Indian American women in Chicago network at annual IACS conference


The Indo American Community Services hosted the Annual South Asian Women’s conference at the Naperville Marriott on April 9. The conference, ‘Breaking Barriers – Today’s Women Leaders’, provided an interactive forum to educate and empower women and provide them with networking opportunities to connect, learn and grow in their careers, an IACS press release said.

Suja Chandrasekharan, CIO, Kimberly Clark; Lei Zhang Schlitz, executive vice president, ITW; and Maryam Saleh, vice president, Programs, Matter were the keynote speakers. They shared many aspects of leadership including the challenges they faced along with their personal experiences and practical advice to help professional women achieve their goals.

The conference began with a welcome note by IACS Executive team member Lakshmi Nagamohan.
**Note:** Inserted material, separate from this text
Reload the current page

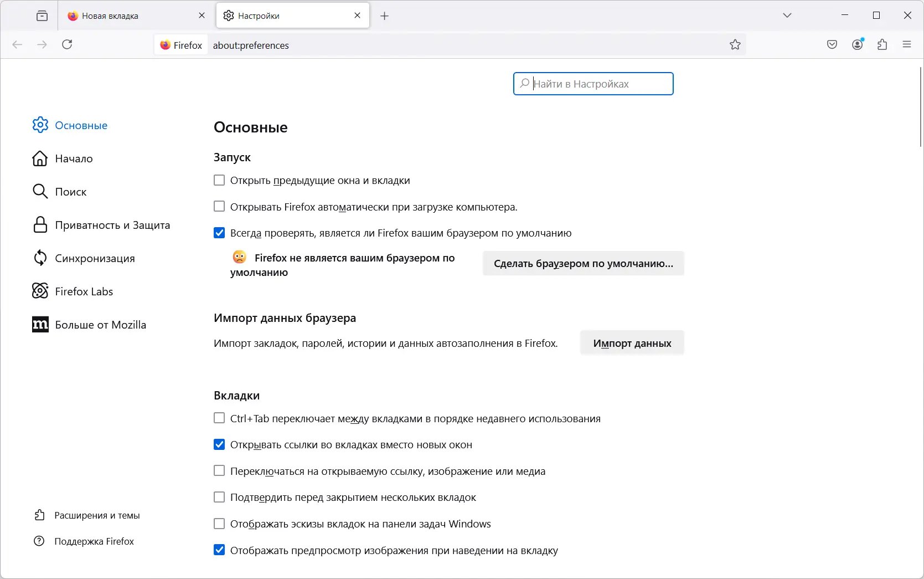pyautogui.click(x=67, y=45)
Chaya Setty, one of the conference organizing team members, introduced the keynote speakers.

Chandrasekharan emphasized on “learning agility where you learn, unlearn and relearn all the time” as this is very crucial to achieve success. “Successful people are reading all the time apart from building a network with others who are specialists in their field,” she said. She also encouraged the participants to interact with people as this is a key part of leadership. Having grown up in India, Chandrasekharan has lived in many countries before moving to the United States. And this, she says, is what prompted her to put a concerted effort to develop and build strong networks for herself which immensely helped in her career growth. Chandrasekharan has more than 25 years of experience in technology and leadership roles in both the consumer packaged goods and retail industries. Her awards includes Top 10 Women in Tech, Top 10 Leader of Digital and Technology, ICONIC Leader for Women in Technology.
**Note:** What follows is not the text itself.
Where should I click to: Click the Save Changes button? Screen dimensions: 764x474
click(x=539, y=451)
In her talk, Zhang Schlitz mentioned about paying attention to the highest and lowest points in one’s career. “Building a career is like a marathon and is not a sprint,” she reminded the audience. Having grown up in China, she said she faced language and cultural challenges but rose to the occasion to improve her communication skills and personality development. Zhang Schlitz also advised participants to be open to constructive criticism and use it to improve themselves. Zhang Schlitz was elected as the Executive Vice President of ITW in September 2015. She oversees the entire $2.2 billion global portfolio of the ITW food equipment segment business, the press release said.

Saleh talked about the role of entrepreneurs in healthcare and encouraged the participants to continue their efforts and pursue their dreams, no matter what hurdles they face. Born in the UK, Salehis an immigrant from Iran who lived in Canada before moving to the United States. She talked about how important it is to make an effort to fit in. This improves your chances of success, whether it is the workplace or your personal lives, she said. Saleh was also featured in Crain’s Chicago Business 40 under 40 list in 2016.
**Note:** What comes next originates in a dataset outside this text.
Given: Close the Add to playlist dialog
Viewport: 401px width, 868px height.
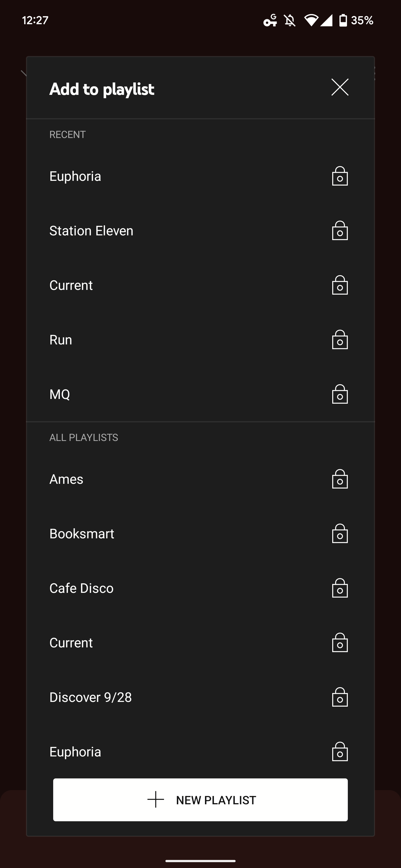Looking at the screenshot, I should coord(340,88).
The presentations were followed by a Q&A session moderated by Sunita Rachapalli and Radha Balwani in which panelists addressed questions from participants. Some of the questions were focused on handling work life balance, mentoring, entrepreneurship, and personality development.

The conference also featured local women entrepreneurs – Shalini Patel, founder of Inspire Girls Academy and Rita Chevli, founder of Shuban Designs. Patel’s work revolves around breaking down traditional gender roles and inspiring girls to believe that they can achieve or become anything they desire. The curriculum and learning at Inspire Girls Academy focusses on STEM education, with emphasis on supporting them to build the skills and habits of mind that are developmentally appropriate.

Chevli is a local Chicago artist who began her career in arts by earning a degree in Fine Arts in India. Her time spent living in Japan, China and America has influenced her jewelry design today. She started working in silver in 2004, but since then has branched out by incorporating different metals in her jewelry.